* [WORK REQUIRED]:
In the article below on Albert Folch's seminar, what form of 3D printing does his research team use to develop microfluidic devices?
--- PASSAGE PROVIDED Enclosed Below ---
Prof. Albert Folch: 3D printing will make microfluidic devices easily available to clinicians

Prof. Albert Folch, Associate Professor of Bioengineering at the University of Washington, presented his recent work in an ICN2 Seminar introduced by Dr. Antoni Homs. His lab's long-term mission is to make microfluidic devices easily available to clinicians in order to enable novel cancer diagnostics and therapies.

Biologists and clinicians typically do not have access to microfluidic technology because they do not have the engineering expertise or equipment required to fabricate and/or operate microfluidic devices. Furthermore, the present commercialization path for microfluidic devices is usually restricted to high-volume applications in order to recover the large investment needed to develop the plastic moulding processes. The work led by Prof. Albert Folch, Associate Professor of Bioengineering at the University of Washington, may boost the use of this technology by clinicians. He presented his recent work in an ICN2 Seminar introduced by Dr. Antoni Homs, from the ICN2 Nanobiosensors and Bioanalytical Applications (NanoB2A) Group.

Prof. Albert Folch leads a research team developing microfluidic devices through stereolithography, a form of 3D printing, in order to make microfluidic technology readily available via the web to biomedical scientists. His lab presently focuses on developing 3D-printable microdevices that facilitate the advancement of basic neuroscience and translational cancer applications. The lab's long-term mission is to make microfluidic devices as easy to use as smartphones and make them easily available to clinicians in order to enable novel cancer diagnostics and therapies.
--- End of Enclosed PASSAGE PROVIDED ---
--- INPUT DATA Enclosed Below ---
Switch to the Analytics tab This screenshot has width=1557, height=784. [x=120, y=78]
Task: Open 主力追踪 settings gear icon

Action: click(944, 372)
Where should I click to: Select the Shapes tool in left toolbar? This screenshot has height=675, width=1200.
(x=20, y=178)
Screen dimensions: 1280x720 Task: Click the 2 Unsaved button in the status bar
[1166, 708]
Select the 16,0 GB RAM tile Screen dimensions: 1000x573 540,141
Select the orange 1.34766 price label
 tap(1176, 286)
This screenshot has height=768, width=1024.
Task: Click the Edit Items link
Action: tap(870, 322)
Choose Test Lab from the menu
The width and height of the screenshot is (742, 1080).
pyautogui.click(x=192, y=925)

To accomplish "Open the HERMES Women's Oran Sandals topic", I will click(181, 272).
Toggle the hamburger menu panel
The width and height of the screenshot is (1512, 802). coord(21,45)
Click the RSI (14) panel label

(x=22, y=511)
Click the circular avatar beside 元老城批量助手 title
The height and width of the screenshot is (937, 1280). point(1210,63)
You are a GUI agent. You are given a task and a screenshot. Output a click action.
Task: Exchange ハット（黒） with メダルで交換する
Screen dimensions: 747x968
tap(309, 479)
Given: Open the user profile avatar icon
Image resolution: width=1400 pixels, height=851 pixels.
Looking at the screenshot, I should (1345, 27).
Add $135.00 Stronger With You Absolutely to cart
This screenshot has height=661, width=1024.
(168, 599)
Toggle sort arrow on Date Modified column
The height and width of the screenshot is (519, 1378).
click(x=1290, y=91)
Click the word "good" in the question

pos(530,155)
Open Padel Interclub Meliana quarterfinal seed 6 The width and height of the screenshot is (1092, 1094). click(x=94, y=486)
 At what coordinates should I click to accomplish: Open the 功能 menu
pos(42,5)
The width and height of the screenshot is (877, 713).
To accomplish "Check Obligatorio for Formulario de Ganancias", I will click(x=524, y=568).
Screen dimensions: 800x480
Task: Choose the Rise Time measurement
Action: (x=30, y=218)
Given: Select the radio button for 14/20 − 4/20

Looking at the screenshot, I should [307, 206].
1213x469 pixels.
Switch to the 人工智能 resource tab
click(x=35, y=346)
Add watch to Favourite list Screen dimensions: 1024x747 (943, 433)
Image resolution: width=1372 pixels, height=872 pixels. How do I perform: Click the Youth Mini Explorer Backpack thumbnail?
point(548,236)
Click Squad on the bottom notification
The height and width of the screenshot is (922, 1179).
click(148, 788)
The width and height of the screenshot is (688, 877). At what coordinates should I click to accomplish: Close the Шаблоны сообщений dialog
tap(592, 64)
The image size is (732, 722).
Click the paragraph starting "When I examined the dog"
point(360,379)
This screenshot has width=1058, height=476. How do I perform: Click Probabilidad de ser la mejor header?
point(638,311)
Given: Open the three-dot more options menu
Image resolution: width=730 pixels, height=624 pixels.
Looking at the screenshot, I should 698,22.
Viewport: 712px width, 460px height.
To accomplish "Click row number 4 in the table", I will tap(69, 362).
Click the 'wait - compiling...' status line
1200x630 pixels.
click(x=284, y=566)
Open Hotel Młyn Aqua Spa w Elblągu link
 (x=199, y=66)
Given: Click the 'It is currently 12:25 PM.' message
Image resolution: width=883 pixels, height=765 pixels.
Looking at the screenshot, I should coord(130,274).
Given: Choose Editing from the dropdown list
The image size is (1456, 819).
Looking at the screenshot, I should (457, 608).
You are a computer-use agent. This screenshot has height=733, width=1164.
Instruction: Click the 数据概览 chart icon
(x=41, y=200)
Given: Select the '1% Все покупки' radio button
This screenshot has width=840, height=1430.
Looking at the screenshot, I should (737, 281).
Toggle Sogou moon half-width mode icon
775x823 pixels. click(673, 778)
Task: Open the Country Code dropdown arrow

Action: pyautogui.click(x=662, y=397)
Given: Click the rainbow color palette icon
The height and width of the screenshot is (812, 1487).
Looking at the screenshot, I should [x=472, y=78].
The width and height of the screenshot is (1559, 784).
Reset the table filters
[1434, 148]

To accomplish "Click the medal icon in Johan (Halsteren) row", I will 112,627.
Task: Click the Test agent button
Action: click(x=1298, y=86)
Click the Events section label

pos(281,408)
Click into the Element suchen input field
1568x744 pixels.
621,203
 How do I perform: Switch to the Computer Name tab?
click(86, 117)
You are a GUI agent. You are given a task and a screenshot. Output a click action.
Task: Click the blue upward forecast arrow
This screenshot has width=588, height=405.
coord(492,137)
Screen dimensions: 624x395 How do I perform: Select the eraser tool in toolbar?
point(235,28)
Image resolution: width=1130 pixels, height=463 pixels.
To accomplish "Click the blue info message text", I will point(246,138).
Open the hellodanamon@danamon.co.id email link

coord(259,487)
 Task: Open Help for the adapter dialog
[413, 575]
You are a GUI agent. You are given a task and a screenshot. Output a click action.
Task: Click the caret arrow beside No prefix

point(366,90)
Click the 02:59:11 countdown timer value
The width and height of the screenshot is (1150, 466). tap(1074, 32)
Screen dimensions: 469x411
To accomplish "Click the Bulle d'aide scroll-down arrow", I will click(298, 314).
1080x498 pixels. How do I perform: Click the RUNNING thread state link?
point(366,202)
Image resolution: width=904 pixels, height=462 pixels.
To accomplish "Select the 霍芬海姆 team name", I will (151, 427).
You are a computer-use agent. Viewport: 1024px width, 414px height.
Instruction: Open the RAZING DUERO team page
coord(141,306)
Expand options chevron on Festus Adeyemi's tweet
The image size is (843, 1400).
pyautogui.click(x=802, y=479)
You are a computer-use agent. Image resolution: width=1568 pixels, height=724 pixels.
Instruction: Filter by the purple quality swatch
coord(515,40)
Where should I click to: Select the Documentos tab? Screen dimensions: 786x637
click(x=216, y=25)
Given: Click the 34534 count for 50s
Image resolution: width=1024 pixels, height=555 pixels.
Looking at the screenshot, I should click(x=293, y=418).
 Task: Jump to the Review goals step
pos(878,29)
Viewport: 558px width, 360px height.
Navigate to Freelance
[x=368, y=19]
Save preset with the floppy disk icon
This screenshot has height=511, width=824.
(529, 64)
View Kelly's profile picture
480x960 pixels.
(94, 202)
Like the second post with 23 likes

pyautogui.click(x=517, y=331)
--- End of Enclosed INPUT DATA ---
* [EXPECTED ANSWER]:
Stereolithography